L’effort financier qu’une semblable situation commandait, la Prusse l’a réalisé malgré sa misère.

De ce que les paiemens réguliers de la contribution française n’ont point été repris par Hardenberg, l’on a conclu trop légèrement que sa politique financière avait été un avortement[3]. En réalité, il réserva pour un autre usage les ressources qu’il créa ; mais ces ressources, il les a bien réellement créées. On en jugera facilement par deux chiffres :

Nous avons dit que l’ancien système d’impôts eût donné annuellement, à la Prusse réduite de 1809, 10600 000 thalers. La réforme fiscale porta dès la première année, l’année financière 1811-1812, le rendement de ses impôts indirects seuls de 5 766 000 thalers à 12 237 000, soit de 22 millions à 46 millions de francs[4]. Il fut plus que doublé. Et jusqu’à la fin de 1816, la plus-value moyenne annuelle fut de 7111990 thalers, soit environ 27 millions de francs, 67 pour 100 environ des ressources normales de 1809. La politique financière de Hardenberg fut donc des plus fructueuses. L’effort financier fait par l’État prussien au moment de son abaissement le plus profond est un effort relativement énorme et qui n’a peut-être pas beaucoup de précédens. Mais si le résultat financier des mesures prises par Hardenberg fut considérable, ce fut aux dépens de leur portée sociale. Ce n’est point là qu’il faut chercher le caractère démocratique de l’œuvre de Hardenberg. C’est ce qui nous reste à indiquer brièvement.

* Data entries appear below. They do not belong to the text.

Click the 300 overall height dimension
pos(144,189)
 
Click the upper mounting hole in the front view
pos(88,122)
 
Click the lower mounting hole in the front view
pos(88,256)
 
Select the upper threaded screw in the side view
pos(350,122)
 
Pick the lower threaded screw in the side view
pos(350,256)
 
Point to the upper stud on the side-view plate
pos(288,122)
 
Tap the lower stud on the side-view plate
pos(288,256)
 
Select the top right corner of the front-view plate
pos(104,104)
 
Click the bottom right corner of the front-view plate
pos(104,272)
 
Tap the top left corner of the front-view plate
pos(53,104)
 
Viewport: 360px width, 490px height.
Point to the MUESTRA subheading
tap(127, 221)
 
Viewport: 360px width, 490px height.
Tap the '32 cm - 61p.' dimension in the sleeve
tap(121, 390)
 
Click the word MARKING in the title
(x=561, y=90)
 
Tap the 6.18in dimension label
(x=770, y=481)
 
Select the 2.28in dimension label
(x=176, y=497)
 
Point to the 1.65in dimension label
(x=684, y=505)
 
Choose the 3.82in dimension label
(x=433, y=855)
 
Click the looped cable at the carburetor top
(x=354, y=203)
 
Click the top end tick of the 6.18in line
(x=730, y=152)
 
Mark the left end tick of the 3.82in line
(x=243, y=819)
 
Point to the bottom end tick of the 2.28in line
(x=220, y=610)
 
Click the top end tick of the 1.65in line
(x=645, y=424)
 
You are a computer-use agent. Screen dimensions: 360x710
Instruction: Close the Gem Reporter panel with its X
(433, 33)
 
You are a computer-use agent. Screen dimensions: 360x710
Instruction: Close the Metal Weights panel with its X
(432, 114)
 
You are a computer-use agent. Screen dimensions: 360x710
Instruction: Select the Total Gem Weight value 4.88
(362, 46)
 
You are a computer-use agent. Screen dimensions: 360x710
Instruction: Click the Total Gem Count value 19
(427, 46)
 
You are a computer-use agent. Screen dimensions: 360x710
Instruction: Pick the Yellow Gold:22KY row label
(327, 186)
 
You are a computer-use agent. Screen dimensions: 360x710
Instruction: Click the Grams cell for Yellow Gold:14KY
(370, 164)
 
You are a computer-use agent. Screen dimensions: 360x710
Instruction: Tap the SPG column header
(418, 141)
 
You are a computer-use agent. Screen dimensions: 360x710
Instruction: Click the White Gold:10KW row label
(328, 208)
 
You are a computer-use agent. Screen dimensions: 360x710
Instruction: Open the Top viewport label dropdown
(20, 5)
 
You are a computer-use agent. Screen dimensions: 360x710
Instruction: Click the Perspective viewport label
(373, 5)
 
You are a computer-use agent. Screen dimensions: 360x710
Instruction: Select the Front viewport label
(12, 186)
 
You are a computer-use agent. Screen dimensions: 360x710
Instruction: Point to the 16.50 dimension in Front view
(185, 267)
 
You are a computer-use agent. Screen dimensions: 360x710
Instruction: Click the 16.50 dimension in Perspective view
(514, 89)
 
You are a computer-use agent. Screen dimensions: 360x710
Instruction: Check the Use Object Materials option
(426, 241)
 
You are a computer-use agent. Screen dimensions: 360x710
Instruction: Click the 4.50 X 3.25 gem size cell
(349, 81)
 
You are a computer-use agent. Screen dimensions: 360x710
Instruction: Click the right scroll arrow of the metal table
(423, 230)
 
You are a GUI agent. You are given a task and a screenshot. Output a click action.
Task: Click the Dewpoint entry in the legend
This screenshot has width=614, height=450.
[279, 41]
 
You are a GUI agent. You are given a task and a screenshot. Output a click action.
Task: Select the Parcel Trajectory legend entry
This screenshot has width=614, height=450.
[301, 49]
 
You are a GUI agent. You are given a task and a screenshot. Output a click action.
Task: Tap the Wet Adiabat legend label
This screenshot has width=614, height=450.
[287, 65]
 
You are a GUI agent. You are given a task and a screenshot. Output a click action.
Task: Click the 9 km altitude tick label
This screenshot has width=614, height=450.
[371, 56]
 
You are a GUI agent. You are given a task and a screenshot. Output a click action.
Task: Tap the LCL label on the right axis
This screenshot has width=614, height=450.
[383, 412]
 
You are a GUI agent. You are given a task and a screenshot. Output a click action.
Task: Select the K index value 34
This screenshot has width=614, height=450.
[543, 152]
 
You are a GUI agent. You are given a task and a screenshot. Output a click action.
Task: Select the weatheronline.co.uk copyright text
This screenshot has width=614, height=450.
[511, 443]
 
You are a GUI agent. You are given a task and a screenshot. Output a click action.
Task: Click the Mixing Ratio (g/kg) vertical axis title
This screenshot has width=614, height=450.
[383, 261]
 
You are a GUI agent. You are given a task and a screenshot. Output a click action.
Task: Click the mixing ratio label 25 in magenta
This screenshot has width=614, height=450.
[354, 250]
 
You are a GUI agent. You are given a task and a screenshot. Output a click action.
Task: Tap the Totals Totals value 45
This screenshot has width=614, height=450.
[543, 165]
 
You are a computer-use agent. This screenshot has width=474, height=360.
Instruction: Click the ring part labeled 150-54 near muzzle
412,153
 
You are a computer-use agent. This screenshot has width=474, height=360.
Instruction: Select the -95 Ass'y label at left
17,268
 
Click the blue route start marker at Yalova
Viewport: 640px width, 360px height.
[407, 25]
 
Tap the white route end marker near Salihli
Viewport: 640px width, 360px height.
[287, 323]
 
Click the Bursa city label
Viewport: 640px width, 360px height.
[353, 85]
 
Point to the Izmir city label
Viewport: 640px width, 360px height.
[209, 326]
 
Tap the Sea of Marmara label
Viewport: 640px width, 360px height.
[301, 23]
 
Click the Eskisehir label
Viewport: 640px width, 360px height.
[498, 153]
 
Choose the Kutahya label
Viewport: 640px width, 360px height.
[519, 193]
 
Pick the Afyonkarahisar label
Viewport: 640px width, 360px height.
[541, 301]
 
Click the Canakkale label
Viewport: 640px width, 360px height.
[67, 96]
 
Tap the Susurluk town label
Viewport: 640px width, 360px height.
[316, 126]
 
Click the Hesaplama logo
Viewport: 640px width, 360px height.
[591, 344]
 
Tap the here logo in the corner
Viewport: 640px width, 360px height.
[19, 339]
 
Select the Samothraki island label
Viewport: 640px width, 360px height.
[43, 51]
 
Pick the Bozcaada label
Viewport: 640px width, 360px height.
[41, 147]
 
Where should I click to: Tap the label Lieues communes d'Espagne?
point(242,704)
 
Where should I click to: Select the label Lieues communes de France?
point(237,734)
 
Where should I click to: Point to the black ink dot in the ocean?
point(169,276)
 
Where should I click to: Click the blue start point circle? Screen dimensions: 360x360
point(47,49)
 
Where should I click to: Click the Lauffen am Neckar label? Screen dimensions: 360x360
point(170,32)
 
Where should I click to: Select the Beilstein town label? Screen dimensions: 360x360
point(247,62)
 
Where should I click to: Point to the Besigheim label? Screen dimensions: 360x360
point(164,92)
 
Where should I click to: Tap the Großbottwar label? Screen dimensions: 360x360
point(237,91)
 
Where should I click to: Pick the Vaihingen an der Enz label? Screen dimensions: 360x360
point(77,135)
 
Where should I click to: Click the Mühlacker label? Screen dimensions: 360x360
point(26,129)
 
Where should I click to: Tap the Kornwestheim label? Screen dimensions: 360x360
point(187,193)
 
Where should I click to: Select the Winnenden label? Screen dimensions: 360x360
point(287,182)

  1. Karl Mamroth, ibid., p. 36. — Warschauer, Zur Geschichte der Staats-Anteihen in Preussen von 1786-1870.
  2. Treitschke, Deutsche Geschichte, I. p. 377, 381.
  3. Ces chiffres sont extraits des tableaux donnés par Karl Mamroth, Geschichte der preussischen Staats-Besteuerung, p. 51 et suiv. Le dernier chiffre de 46 millions de francs comprend 14 millions de francs environ provenant du blocus continental.
  4. Karl Mamroth, Geschichte der preussischen Staats-Besteuerung p. 23.